» **SOURCE DATA**:
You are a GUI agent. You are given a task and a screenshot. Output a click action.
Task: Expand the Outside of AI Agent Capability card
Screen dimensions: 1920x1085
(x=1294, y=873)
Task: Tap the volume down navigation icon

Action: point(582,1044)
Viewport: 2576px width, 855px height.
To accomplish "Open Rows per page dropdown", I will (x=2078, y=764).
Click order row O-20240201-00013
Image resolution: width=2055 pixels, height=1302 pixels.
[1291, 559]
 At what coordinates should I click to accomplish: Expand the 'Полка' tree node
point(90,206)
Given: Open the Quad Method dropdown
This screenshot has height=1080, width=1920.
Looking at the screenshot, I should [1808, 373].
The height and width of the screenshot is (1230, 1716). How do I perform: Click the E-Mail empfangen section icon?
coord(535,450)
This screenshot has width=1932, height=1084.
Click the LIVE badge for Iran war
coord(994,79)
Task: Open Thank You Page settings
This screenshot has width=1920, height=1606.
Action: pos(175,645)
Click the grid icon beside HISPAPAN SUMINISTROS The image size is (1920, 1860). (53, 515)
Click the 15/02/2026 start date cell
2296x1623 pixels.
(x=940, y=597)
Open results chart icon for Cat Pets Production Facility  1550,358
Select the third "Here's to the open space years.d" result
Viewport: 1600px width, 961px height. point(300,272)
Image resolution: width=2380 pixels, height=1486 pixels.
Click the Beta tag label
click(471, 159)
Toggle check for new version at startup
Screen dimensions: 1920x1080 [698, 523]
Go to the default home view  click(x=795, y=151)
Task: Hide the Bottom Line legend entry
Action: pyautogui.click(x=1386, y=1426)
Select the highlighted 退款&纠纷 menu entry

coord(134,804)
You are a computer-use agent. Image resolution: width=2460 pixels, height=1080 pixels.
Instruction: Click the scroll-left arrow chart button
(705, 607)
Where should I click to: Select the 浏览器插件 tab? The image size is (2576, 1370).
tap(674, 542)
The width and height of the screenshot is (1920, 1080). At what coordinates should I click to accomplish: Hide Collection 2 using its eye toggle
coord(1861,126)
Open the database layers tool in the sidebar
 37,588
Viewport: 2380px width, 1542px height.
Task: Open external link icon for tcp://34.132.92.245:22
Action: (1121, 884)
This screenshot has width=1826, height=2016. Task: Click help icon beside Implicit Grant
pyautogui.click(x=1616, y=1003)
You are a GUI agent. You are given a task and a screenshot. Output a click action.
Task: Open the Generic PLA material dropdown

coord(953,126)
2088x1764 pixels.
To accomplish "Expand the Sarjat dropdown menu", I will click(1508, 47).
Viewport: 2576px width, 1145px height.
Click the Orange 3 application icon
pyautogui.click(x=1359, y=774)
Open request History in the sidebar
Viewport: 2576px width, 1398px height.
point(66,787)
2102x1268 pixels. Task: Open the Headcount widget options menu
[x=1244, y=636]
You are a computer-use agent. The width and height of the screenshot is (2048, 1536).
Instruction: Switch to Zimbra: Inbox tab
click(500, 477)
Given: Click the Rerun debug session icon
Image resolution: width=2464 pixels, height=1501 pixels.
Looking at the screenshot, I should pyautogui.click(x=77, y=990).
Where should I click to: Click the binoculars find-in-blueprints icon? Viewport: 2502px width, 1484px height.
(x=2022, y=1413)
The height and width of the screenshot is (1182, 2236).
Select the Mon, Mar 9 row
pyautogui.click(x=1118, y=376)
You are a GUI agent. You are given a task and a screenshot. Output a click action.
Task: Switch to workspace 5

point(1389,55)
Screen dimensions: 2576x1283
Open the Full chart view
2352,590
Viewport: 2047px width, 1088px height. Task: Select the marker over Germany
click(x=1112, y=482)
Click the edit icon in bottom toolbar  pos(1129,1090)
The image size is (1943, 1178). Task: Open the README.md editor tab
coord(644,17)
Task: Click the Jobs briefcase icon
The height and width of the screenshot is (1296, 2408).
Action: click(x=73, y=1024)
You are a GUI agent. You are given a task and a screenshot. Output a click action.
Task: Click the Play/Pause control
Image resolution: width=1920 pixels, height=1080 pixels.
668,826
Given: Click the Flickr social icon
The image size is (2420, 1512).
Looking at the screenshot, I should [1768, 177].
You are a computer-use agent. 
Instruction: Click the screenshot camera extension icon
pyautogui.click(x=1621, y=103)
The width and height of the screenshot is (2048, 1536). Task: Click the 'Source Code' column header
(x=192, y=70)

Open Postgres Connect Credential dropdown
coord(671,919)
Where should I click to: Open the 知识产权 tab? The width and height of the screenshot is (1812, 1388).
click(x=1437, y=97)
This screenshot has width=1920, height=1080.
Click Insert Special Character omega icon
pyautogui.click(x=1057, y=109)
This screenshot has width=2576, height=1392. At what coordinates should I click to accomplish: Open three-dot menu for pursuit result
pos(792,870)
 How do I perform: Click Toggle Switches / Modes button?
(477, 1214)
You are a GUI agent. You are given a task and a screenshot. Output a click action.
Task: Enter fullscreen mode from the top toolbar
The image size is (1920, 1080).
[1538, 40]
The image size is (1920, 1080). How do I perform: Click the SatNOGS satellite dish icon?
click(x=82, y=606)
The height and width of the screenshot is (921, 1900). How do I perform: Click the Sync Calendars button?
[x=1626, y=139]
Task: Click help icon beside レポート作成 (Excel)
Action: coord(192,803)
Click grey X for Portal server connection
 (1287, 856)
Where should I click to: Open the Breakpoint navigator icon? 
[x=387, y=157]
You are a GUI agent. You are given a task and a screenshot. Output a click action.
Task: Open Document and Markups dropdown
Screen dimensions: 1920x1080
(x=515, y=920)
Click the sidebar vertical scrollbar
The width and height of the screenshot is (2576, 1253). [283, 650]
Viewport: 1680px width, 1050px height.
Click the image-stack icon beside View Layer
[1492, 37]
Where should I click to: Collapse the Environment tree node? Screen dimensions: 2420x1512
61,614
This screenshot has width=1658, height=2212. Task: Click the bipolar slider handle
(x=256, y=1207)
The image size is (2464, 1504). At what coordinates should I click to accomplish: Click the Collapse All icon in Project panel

» **WHAT IS NEEDED**:
The response must hold only the lines above from the line with "This screenshot has width=1826, height=2016." through the line with "Viewport: 2576px width, 1145px height.", each copied exactly, both ends kept.

» **SOLUTION TO THIS PROBLEM**:
This screenshot has width=1826, height=2016. Task: Click help icon beside Implicit Grant
pyautogui.click(x=1616, y=1003)
You are a GUI agent. You are given a task and a screenshot. Output a click action.
Task: Open the Generic PLA material dropdown

coord(953,126)
2088x1764 pixels.
To accomplish "Expand the Sarjat dropdown menu", I will click(1508, 47).
Viewport: 2576px width, 1145px height.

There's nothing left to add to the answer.